El juicio de Henry Wainwright se celebró en noviembre de 1875 en el Old Bailey y atrajo una enorme atención pública. La identificación de los restos como pertenecientes a Harriet Lane fue posible gracias a los avances de la medicina forense: los médicos pudieron establecer que los restos pertenecían a una mujer joven, y varios testigos que habían conocido a Harriet pudieron confirmar su identidad basándose en detalles físicos específicos.

La acusación también presentó evidencia de que Wainwright había comprado cloro, una sustancia que había intentado usar para acelerar la descomposición del cuerpo, en varias tiendas de la zona en los días posteriores a la desaparición de Harriet.

Wainwright fue declarado culpable y condenado a muerte. Fue ahorcado el 21 de diciembre de 1875 en la prisión de Newgate. Su hermano Thomas, que había estado presente en el traslado de los bultos y que sabía lo que contenían, fue condenado a siete años de trabajos forzados por complicidad.

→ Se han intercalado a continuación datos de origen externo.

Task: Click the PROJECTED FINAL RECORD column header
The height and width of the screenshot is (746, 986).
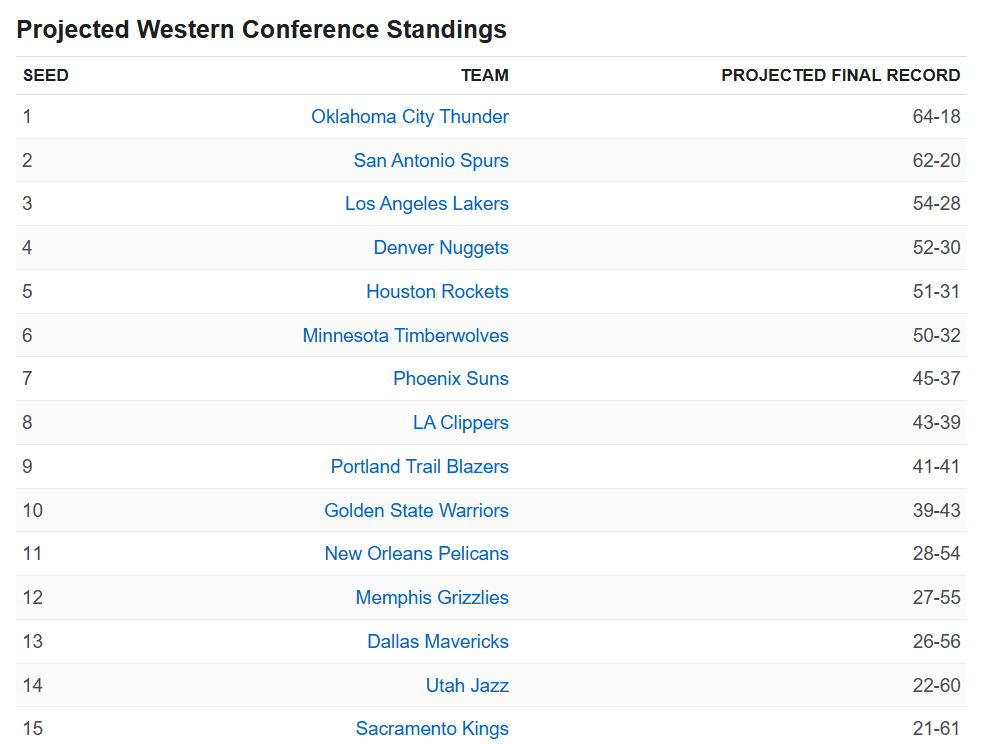Action: [x=840, y=76]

El legado: la lealtad del testigo ordinario

El caso Wainwright es notable por varios motivos, pero quizás el más significativo desde un punto de vista histórico es el papel de Alfred Stokes en la captura del asesino. Stokes era un hombre ordinario, un trabajador sin educación especial ni ningún vínculo particular con el sistema de justicia, que en un momento crucial tomó la decisión correcta a pesar del riesgo personal que ello suponía.

Su decisión de alertar a la policía en lugar de ignorar lo que había visto, de no dejarse intimidar por la posición social de su antiguo empleador, fue determinante para que Wainwright fuera capturado. El caso se convirtió en un ejemplo frecuentemente citado de la importancia de los testigos civiles en la investigación criminal.

El caso también es notable por el papel de la medicina forense en la identificación de las víctimas. La capacidad de los médicos para identificar los restos descuartizados de Harriet Lane como pertenecientes a una persona específica representó un avance importante en la práctica forense inglesa.